A chorus of claims on potential job losses and skyrocketing electric bills earned Republicans “four Pinocchios” from The Washington Post Fact Checker on Tuesday for citing an outdated May 28 study by the U.S. Chamber of Commerce.
In an Energy and Commerce Committee statement Monday, Rep. Ed Whitfield (R-Ky.) claimed that the new regulation “would cost the economy 224,000 jobs and $289 billion in higher electricity costs through 2030.”
Sen. David Vitter (R-La.), ranking member on the Environment and Public Works Committee, echoed the sentiment Monday, adding that “a rule such as the one released today would decrease a family’s disposable income by $3,400 per year and increase their electricity bills by $200.”
House Speaker John Boehner (R-Ohio) also cited debunked figures from the Chamber report on potential job losses Monday, accusing the president of promoting a plan that “would indeed cause a surge in electricity bills -- costs stand to go up $17 billion every year.”
Based on the same shaky data from the Chamber of Commerce, the National Republican Senatorial Committee also launched a robocall campaign Tuesday that attacked vulnerable Democratic incumbents for their support of the EPA’s proposed carbon limits.
The Washington Post’s Glenn Kessler reports:
Note that the EPA rule said that the agency would seek a reduction of 30 percent. But on page 15 of the Chamber report, the Chamber says it assumed the rule would impose a 42 percent reduction: “The 42% emissions reduction figure was chosen because, to date, it remains the only publicly announced Administration GHG [Greenhouse Gas protocol] reduction goal for 2030. The Administration has not said whether or how this goal might be modified."
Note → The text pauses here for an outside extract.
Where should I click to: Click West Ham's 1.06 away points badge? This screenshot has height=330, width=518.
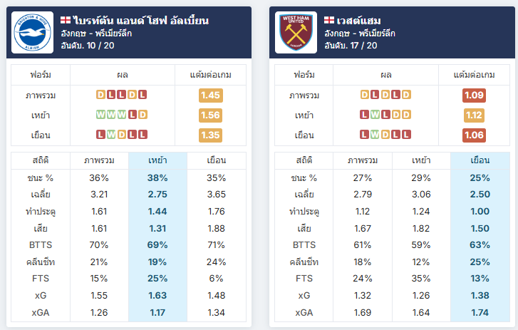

“It’s a big difference,” Matt Letourneau, senior director for communications and media at the U.S. Chamber’s Institute for 21st Century Energy, which produced the study, admitted to the Post on Tuesday. “We are going to have to see where the numbers fall.”
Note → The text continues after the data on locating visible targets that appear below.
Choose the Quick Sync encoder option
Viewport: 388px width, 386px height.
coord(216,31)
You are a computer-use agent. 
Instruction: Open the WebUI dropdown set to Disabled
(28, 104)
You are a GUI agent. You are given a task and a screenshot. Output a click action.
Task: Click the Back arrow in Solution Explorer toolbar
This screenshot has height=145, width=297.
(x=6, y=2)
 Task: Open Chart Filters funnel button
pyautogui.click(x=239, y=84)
The Chamber report's use of the 42 percent figure further resulted in "false notes" and unwarranted assumptions on the EPA requiring new natural gas facilities to have carbon capture technology. According to the proposal itself:
The EPA did not identify full or partial CCS as the BSER [best system of emission reduction] for new natural gas-fired stationary combustion turbines, noting technical challenges to implementation of CCS at NGCC [natural gas combined cycle] units as compared to implementation at new solid fossil fuel-fired sources. The EPA also noted that, because virtually all new fossil fuel-fired power projects are projected to use NGCC technology, requiring full or partial CCS would have a greater impact on the price of electricity than requiring CCS at the few projected coal plants, and the larger number of NGCC projects would make a CCS requirement difficult to implement in the short term.
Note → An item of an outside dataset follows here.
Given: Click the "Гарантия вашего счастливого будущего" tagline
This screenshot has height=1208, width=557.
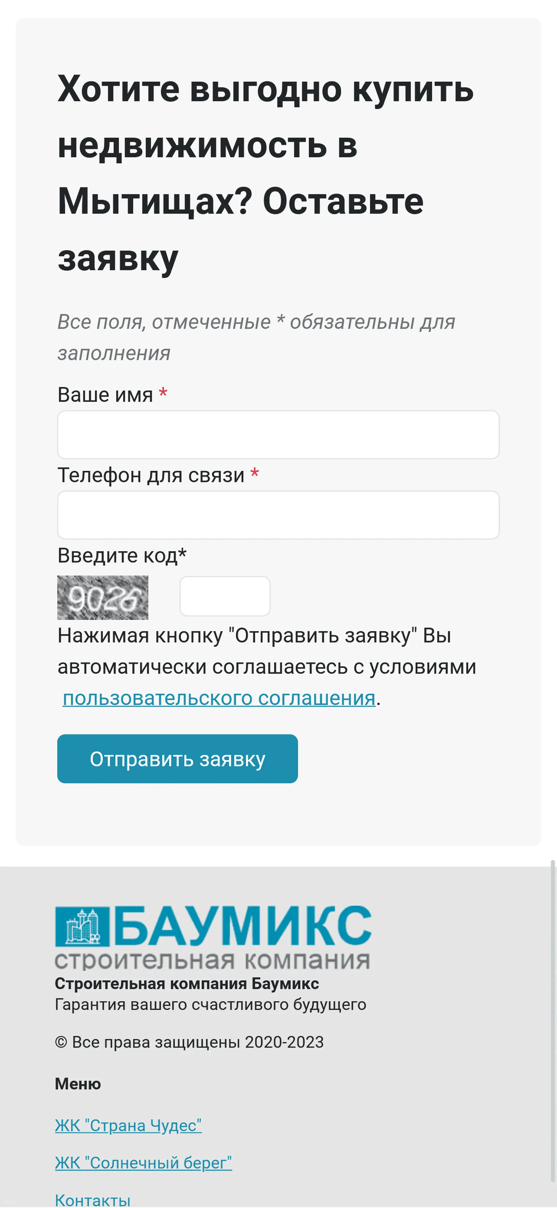Looking at the screenshot, I should click(210, 1004).
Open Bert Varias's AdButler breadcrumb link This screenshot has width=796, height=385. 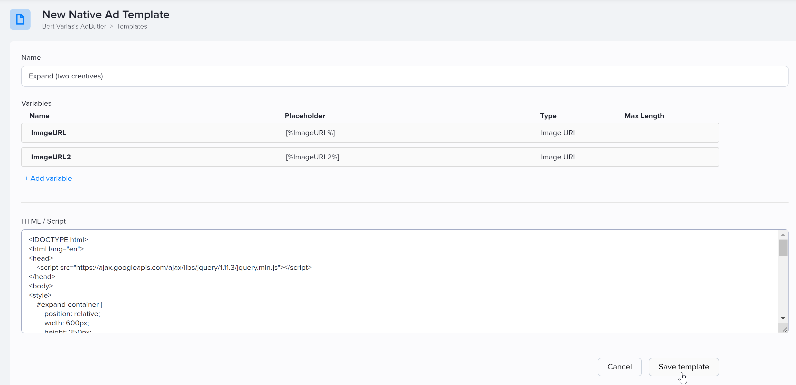click(74, 27)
Consequently, based on the unsubstantiated assumption that there would be a need for more expensive carbon capture plants, the Chamber further presumed that $339 billion of the $478 billion in estimated compliance costs would stem from building new power plants.
“Given the significant difference between the emission targets in the proposed rule and the assumptions in the Chamber report, Republicans should have avoided using the Chamber’s numbers in the first place,” the Post concluded, criticizing GOP lawmakers for ignoring more updated reports on the issue. “We understand that they believe the negative impact will outweigh any positive impact but even by the Chamber’s admission, these numbers do not apply at all to the EPA rule as written.”